* SHORT EXERCISE *
Could you give the records from the line containing "763, 888, 772)" through the line containing "353) label: Click to reveal", both included, as a JSON list of strings with one string per line and blank lines left out?

* Stored data *
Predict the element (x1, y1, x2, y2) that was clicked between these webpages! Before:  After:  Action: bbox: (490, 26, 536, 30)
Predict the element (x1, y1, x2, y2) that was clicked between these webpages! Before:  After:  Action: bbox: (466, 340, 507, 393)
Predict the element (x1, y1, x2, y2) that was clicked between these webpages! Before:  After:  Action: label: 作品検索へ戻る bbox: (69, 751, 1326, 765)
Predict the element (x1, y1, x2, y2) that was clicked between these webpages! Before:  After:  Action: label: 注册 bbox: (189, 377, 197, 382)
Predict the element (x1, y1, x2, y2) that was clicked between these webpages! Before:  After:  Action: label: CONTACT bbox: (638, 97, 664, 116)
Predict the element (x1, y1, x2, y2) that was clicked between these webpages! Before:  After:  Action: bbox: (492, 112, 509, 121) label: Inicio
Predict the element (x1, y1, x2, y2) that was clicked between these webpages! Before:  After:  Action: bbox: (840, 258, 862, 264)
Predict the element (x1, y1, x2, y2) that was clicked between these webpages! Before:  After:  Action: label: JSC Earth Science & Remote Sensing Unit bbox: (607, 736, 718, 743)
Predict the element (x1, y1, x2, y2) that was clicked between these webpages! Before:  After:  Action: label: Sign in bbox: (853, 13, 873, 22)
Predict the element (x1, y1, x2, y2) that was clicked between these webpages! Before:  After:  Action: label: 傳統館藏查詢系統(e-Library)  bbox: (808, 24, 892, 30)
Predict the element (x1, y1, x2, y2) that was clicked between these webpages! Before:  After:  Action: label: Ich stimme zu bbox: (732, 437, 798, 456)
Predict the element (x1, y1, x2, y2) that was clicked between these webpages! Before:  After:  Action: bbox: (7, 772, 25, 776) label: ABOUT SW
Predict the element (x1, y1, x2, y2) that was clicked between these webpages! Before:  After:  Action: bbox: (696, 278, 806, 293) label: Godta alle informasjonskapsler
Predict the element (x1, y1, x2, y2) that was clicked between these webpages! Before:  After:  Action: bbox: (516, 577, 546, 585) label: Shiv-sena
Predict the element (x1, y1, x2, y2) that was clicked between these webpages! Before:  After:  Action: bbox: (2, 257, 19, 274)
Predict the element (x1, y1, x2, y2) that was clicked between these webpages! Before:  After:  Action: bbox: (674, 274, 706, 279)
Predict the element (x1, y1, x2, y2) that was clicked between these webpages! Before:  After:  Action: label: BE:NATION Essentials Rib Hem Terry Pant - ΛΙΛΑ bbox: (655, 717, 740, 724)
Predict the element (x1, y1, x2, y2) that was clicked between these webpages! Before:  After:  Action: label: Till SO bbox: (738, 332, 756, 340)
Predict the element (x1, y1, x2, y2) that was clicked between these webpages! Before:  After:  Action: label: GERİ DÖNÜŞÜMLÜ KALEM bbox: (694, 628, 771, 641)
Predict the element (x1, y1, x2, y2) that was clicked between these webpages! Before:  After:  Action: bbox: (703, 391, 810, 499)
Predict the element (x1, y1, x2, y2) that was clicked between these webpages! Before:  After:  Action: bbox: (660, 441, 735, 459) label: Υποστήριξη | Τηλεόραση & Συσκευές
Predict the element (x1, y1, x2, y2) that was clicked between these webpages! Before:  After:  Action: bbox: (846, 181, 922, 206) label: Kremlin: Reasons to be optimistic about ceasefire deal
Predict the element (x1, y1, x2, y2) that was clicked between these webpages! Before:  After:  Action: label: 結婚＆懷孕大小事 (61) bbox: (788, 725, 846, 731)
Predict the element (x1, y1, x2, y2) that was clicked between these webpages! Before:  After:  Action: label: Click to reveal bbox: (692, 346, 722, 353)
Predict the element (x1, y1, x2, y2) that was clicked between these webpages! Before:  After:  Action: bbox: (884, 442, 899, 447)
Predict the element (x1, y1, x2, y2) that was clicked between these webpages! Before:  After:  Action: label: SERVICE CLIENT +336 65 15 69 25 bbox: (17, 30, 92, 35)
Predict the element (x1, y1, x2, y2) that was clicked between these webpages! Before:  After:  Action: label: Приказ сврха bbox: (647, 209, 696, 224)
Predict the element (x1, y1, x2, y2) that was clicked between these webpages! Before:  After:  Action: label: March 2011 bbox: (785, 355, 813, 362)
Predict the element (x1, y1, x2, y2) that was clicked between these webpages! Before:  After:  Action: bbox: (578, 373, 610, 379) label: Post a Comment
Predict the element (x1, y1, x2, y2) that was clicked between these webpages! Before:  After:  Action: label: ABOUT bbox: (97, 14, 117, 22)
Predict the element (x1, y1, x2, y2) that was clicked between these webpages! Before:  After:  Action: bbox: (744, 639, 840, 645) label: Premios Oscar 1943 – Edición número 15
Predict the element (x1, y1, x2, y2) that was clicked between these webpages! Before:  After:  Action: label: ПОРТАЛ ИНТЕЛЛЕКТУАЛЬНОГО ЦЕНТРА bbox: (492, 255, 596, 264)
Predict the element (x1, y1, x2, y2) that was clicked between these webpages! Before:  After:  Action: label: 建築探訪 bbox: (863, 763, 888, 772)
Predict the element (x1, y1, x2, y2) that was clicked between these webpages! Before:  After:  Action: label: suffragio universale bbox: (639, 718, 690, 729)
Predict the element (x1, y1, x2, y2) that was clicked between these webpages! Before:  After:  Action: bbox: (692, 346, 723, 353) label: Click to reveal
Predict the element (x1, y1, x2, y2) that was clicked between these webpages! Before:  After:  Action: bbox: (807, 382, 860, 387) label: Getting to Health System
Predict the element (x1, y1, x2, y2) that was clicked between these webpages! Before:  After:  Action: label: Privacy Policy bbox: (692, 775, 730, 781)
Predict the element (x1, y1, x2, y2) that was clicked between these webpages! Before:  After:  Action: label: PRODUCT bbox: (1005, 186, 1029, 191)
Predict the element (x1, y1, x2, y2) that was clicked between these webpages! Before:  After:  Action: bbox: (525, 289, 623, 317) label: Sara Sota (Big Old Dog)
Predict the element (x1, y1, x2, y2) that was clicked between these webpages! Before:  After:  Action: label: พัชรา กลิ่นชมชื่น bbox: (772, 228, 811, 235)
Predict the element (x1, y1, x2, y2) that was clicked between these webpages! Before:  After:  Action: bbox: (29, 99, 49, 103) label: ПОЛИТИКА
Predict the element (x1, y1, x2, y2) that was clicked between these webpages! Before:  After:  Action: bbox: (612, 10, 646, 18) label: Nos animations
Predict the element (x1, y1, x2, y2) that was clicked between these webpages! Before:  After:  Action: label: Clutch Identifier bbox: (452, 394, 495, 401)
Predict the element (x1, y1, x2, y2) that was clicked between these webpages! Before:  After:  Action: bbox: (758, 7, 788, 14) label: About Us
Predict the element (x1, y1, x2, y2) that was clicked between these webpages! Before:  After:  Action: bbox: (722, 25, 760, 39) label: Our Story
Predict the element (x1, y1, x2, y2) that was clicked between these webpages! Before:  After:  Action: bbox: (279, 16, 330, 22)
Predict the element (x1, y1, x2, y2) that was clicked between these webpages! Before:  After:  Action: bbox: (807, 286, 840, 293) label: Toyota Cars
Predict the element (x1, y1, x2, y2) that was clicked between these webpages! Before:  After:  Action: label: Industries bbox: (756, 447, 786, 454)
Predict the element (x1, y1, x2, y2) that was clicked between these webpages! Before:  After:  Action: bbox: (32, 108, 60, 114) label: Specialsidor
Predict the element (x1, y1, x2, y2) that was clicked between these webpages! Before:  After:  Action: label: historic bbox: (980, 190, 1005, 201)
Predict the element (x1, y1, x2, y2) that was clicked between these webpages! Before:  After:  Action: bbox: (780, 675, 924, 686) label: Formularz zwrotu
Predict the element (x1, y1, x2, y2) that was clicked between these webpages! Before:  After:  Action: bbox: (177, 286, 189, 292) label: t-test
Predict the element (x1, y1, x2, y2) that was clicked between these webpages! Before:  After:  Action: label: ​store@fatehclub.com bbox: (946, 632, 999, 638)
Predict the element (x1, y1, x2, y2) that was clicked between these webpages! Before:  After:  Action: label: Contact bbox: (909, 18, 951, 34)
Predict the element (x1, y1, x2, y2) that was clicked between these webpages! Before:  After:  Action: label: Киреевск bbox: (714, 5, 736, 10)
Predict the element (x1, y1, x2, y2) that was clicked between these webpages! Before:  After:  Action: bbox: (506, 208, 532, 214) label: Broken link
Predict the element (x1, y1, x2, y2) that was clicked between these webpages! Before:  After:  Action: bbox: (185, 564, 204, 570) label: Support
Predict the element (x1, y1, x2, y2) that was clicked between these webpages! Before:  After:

* SOLUTION FOR THIS EXERCISE *
[
  "Predict the element (x1, y1, x2, y2) that was clicked between these webpages! Before:  After:  Action: label: 建築探訪 bbox: (863, 763, 888, 772)",
  "Predict the element (x1, y1, x2, y2) that was clicked between these webpages! Before:  After:  Action: label: suffragio universale bbox: (639, 718, 690, 729)",
  "Predict the element (x1, y1, x2, y2) that was clicked between these webpages! Before:  After:  Action: bbox: (692, 346, 723, 353) label: Click to reveal"
]